The Brotherhood of Locomotive Engineers and Trainmen (BLET) and the International Union of Sheet Metal, Air, Rail and Transportation Workers (SMART-TD) said they have decided to pursue arbitration because of the potential lengthiness of the appeals process and also because it appears unlikely that an appeals court would overturn a February lower court decision. In that decision, Judge Mark T. Pittman with the federal district court in Fort Worth, Texas, ruled that the unions’ objections would be considered a “minor” dispute and not a “major” dispute, per the Railway Labor Act.
“It was determined that an appeal could take another one to two years and likely not result in a different decision. An appeal would not be the quickest, or most effective way, to stop the BNSF policy,” the unions said.
Instead, the unions will notify BNSF (NYSE: BRK.B) of their plans to move the dispute to go before a Public Law Board or Special Board of Adjustment, per section 3 of the Railway Labor Act.
“That board will have the authority to strike down either the entire policy or the most egregious parts of the policy much more quickly.

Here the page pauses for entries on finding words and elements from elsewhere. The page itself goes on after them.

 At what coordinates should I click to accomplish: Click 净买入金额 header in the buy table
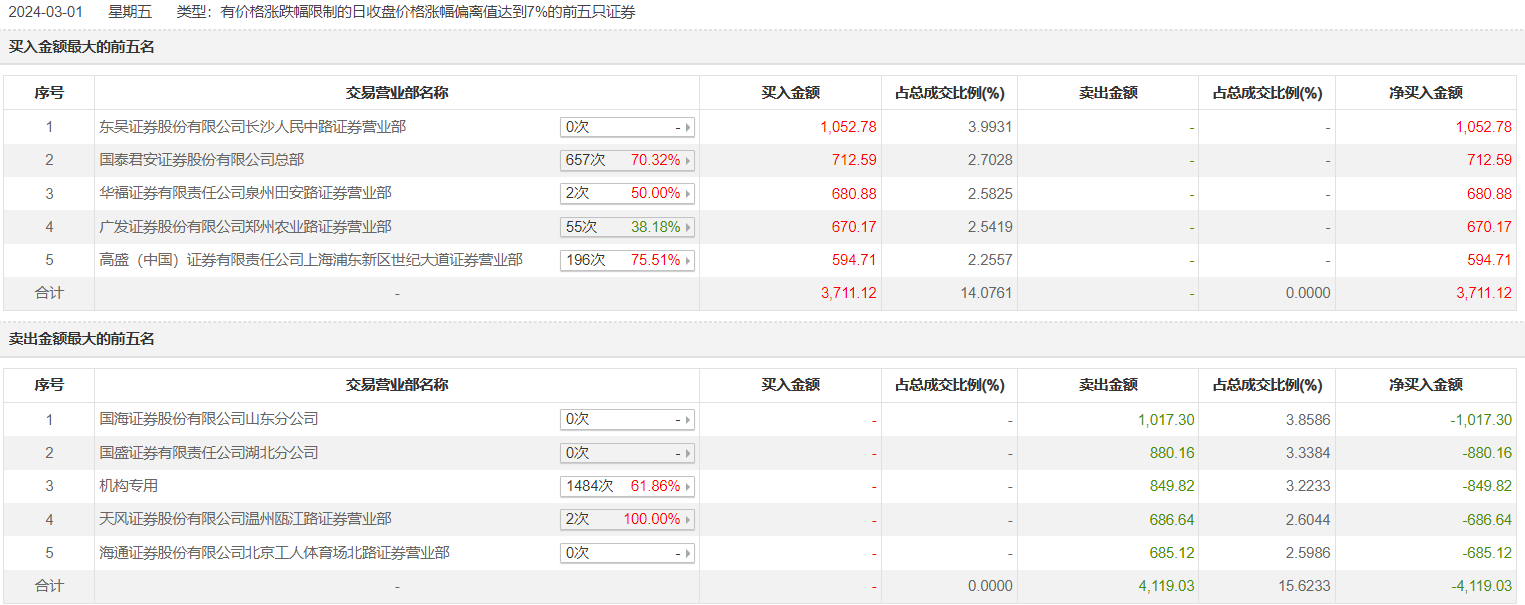click(x=1425, y=93)
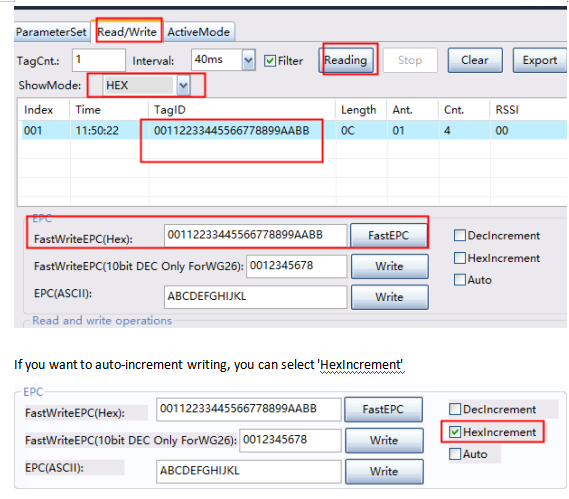Select tag row 001 in the table
The width and height of the screenshot is (569, 499).
[x=293, y=130]
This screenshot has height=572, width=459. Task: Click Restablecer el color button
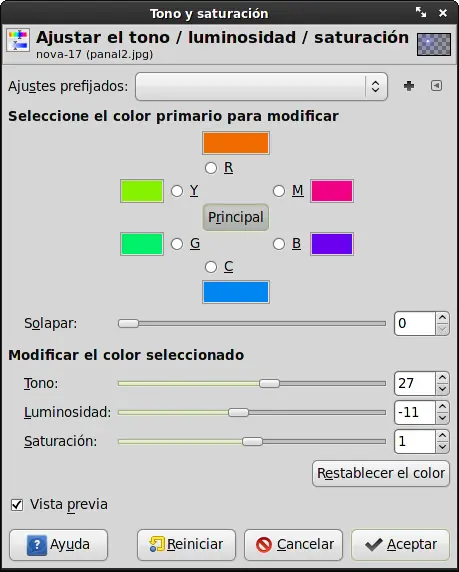[381, 473]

The time frame will be months as opposed to years,” the unions said.
The unions and BNSF have disagreed over the merits of BNSF’s new “Hi Viz” attendance policy that BNSF implemented last February. The Hi Viz policy, which stands for high visibility, calls for assigning varying “points” to different types of absences (weekday, weekend, holiday, a missed call, etc.), according to a BNSF court filing. Progressive discipline occurs if an employee’s points go to zero. The program includes a dashboard where employees could check their points totals and see how particular events subtracted or added to those totals. The change was made in part because it was unclear under the previous attendance program when employees would exceed the threshold that subjects them to progressive discipline.

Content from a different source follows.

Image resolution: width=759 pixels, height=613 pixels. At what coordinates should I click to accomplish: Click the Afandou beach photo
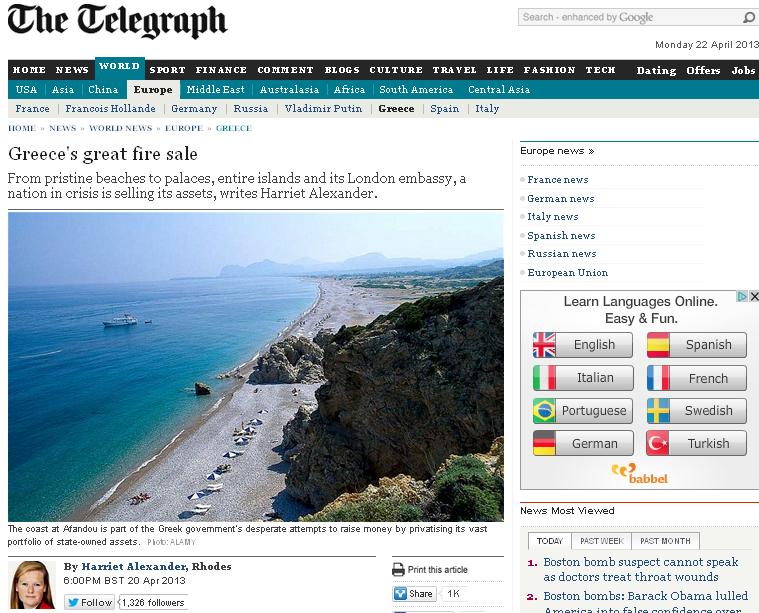[x=256, y=367]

But the unions have contended that the policy forces employees to work even though they might be sick with COVID-19 or other ailments for fear of losing their jobs. The unions threatened to strike over the policy, but the February court decision prevented them from striking because that type of action can only occur if the dispute is considered a major dispute under the Railway Labor Act.
In response to the unions’ decision, BNSF said, “We look forward to continuing to work with our employees to gather input and refine the program if needed. BNSF team members drive our success and we couldn’t deliver the nation’s goods without them. We understand that change can be an adjustment, but we believe we can adapt together to meet today’s competitive freight environment.”